OBJECTIVES: Delirium is a common and frequently underdiagnosed complication in acutely hospitalized patients, and its severity is associated with worse clinical outcomes. We propose a physiologically based method to quantify delirium severity as a tool that can help close this diagnostic gap: the Electroencephalographic Confusion Assessment Method Severity Score (E-CAM-S).DESIGN: Retrospective cohort study. SETTING: Single-center tertiary academic medical center. PATIENTS:Three-hundred seventy-three adult patients undergoing electroencephalography to evaluate altered mental status between August 2015 and December 2019. INTERVENTIONS: None.

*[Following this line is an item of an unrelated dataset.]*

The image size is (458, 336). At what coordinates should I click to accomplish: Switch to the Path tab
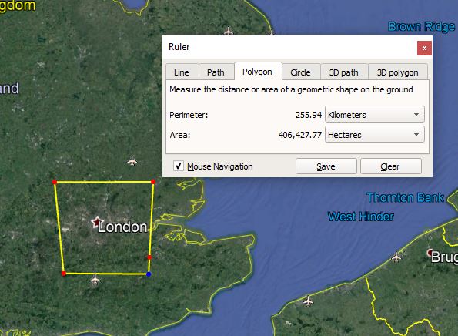click(x=216, y=72)
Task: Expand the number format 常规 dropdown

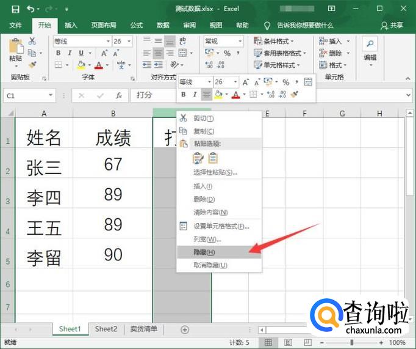Action: (240, 42)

MEASUREMENTS AND MAIN RESULTS:We developed the E-CAM-S based on a learning-to-rank machine learning model of forehead electroencephalography signals. Clinical delirium severity was assessed using the Confusion Assessment Method Severity (CAM-S). We compared associations of E-CAM-S and CAM-S with hospital length of stay and inhospital mortality. E-CAM-S correlated with clinical CAM-S (R = 0.67; p < 0.0001). For the overall cohort, E-CAM-S and CAM-S were similar in their strength of association with hospital length of stay (correlation = 0.31 vs 0.41, respectively; p = 0.082) and inhospital mortality (area under the curve = 0.77 vs 0.81; p = 0.310). Even when restricted to noncomatose patients, E-CAM-S remained statistically similar to CAM-S in its association with length of stay (correlation = 0.37 vs 0.42, respectively; p = 0.188) and inhospital mortality (area under the curve = 0.83 vs 0.74; p = 0.112). In addition to previously appreciated spectral features, the machine learning framework identified variability in multiple measures over time as important features in electroencephalography-based prediction of delirium severity. CONCLUSIONS:The E-CAM-S is an automated, physiologic measure of delirium severity that predicts clinical outcomes with a level of performance comparable to conventional interview-based clinical assessment.